Everything from the line holding "Where should I" through the end of the records should be printed exactly, apart from the pictures.

━━━━━━━━━━━━━━━━

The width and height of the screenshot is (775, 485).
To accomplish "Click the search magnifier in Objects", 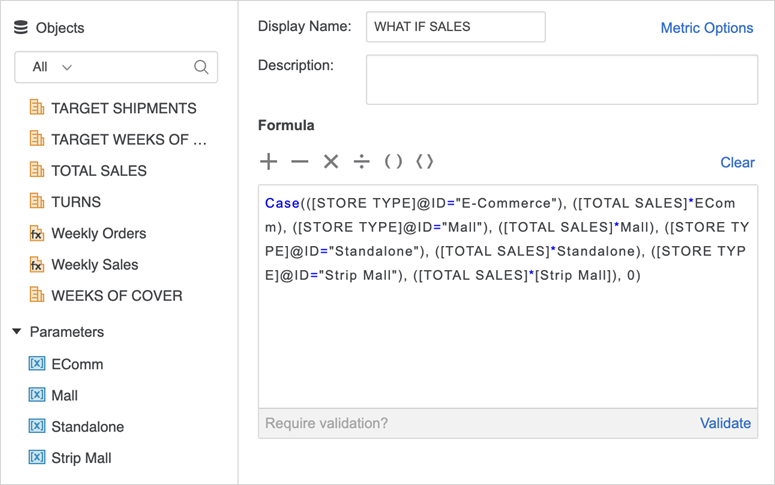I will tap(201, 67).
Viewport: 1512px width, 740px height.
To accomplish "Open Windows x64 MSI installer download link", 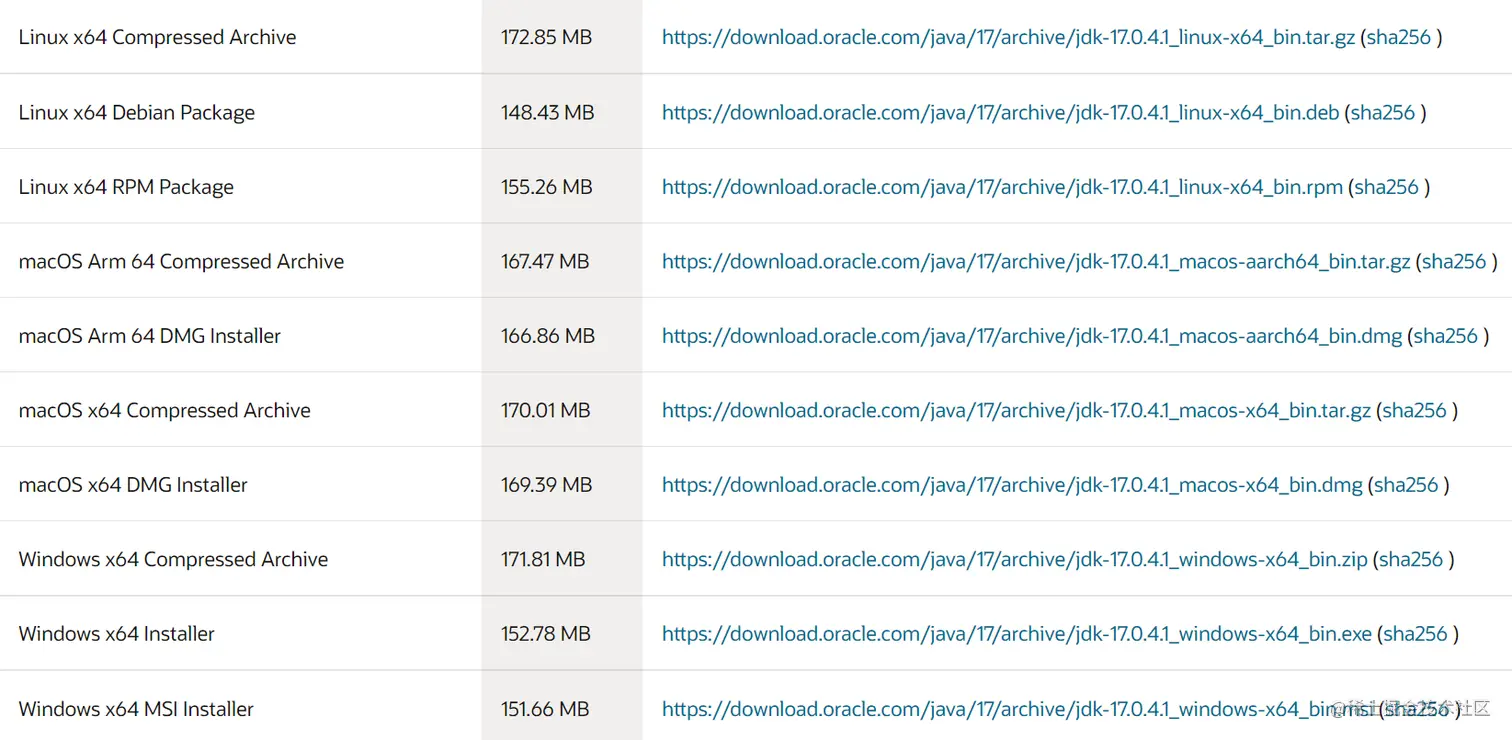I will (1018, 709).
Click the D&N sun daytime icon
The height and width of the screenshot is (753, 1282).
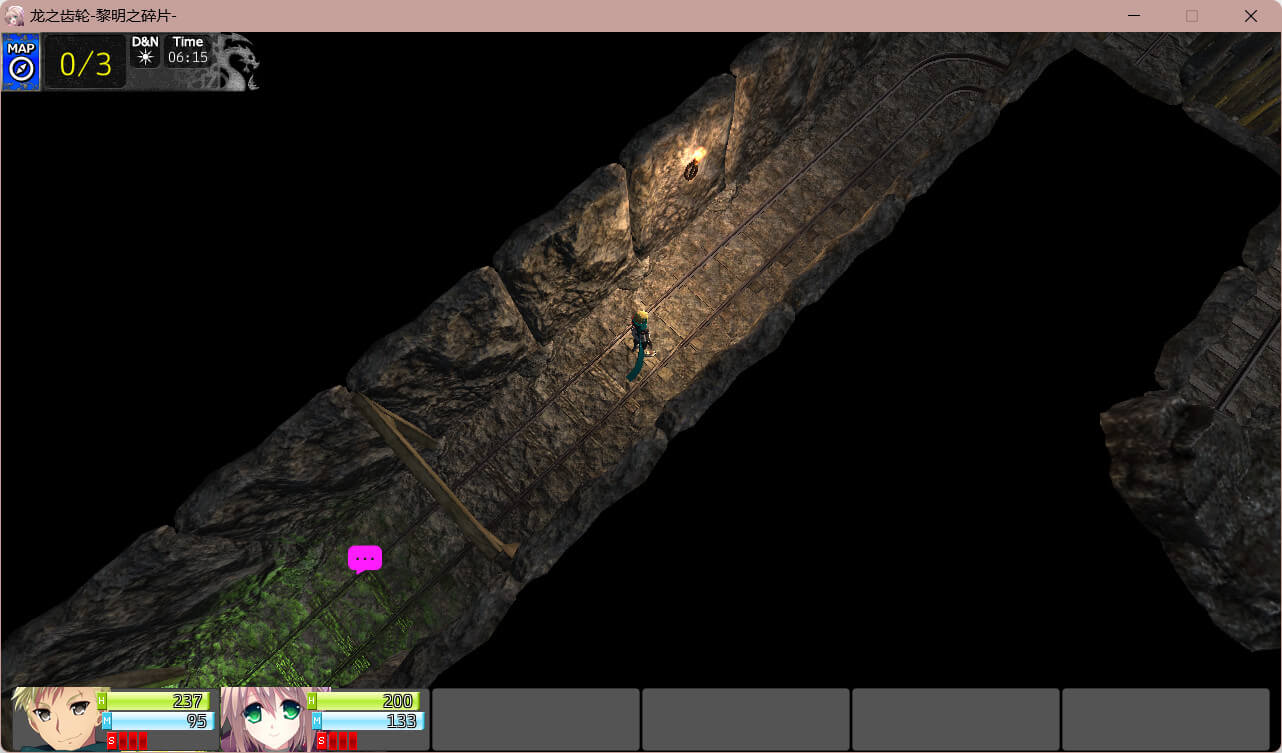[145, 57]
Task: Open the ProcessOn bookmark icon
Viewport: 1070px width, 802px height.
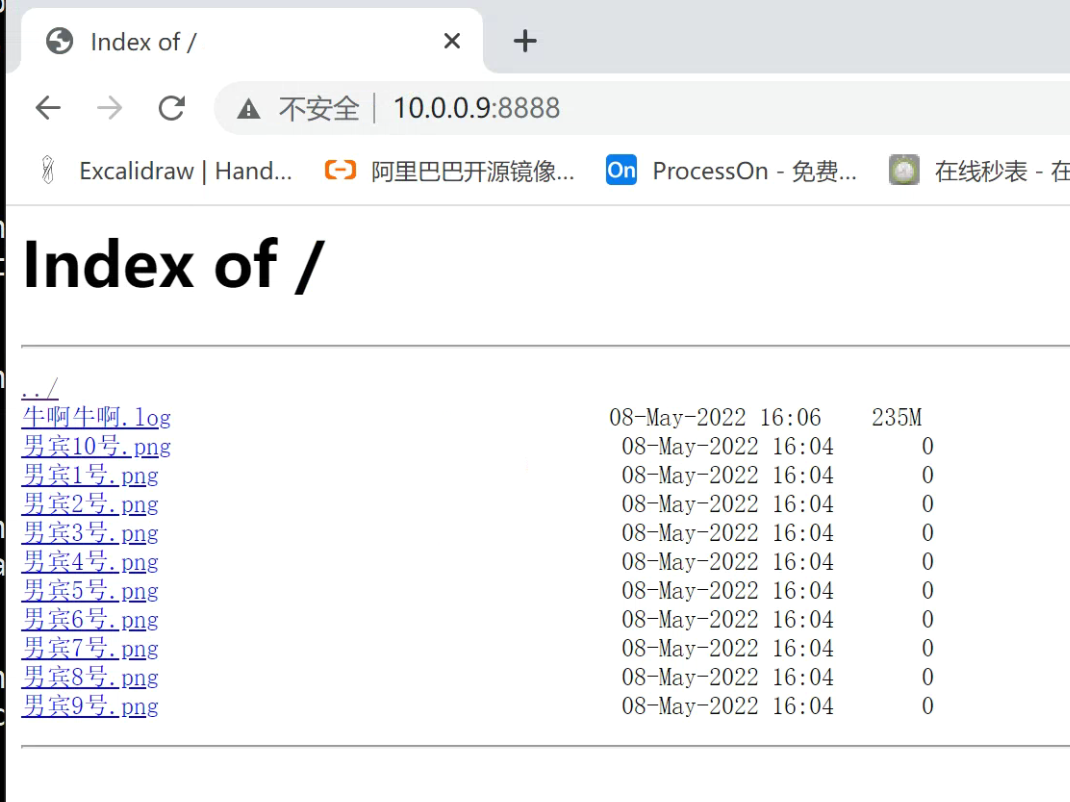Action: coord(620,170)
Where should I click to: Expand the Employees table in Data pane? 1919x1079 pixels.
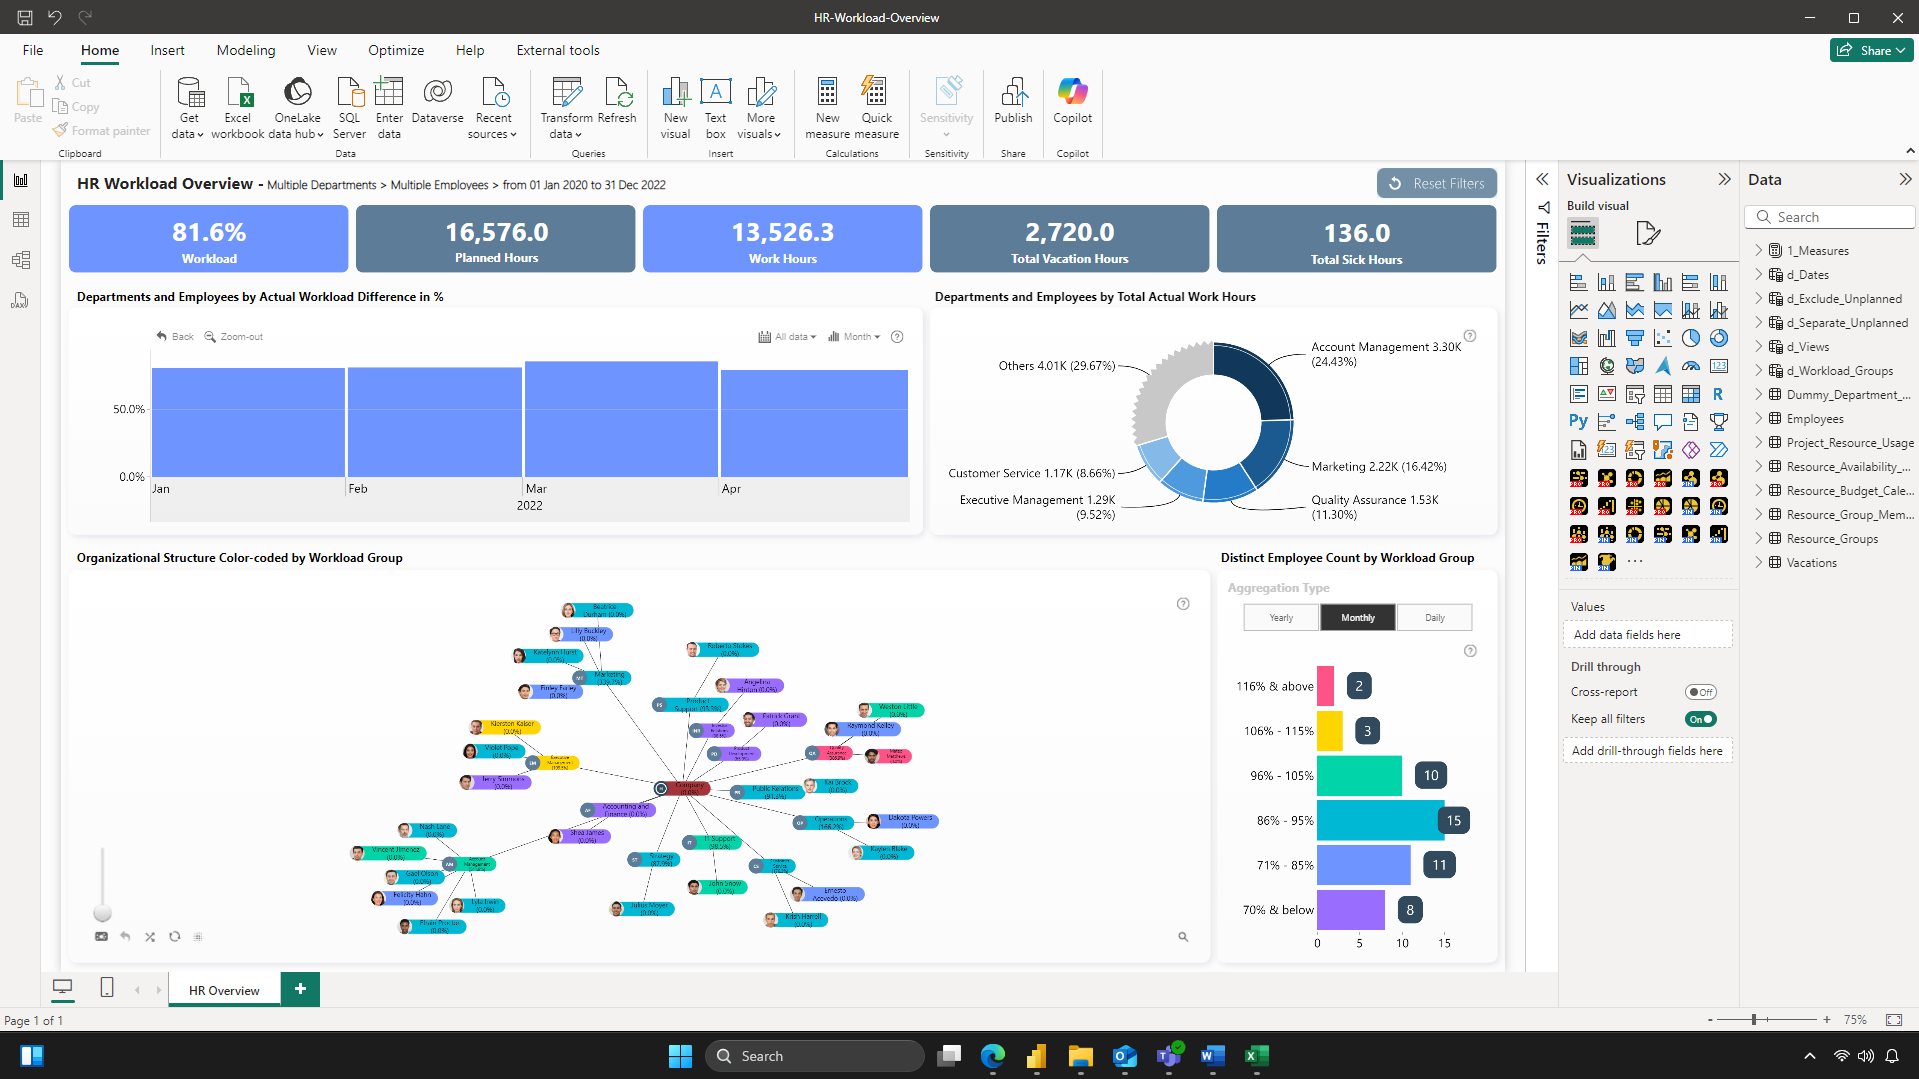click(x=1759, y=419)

━━━━━━━━━━━━━━━━

* Result below
Where should I click to: Expand the Employees table in Data pane? 1919x1079 pixels.
click(x=1759, y=419)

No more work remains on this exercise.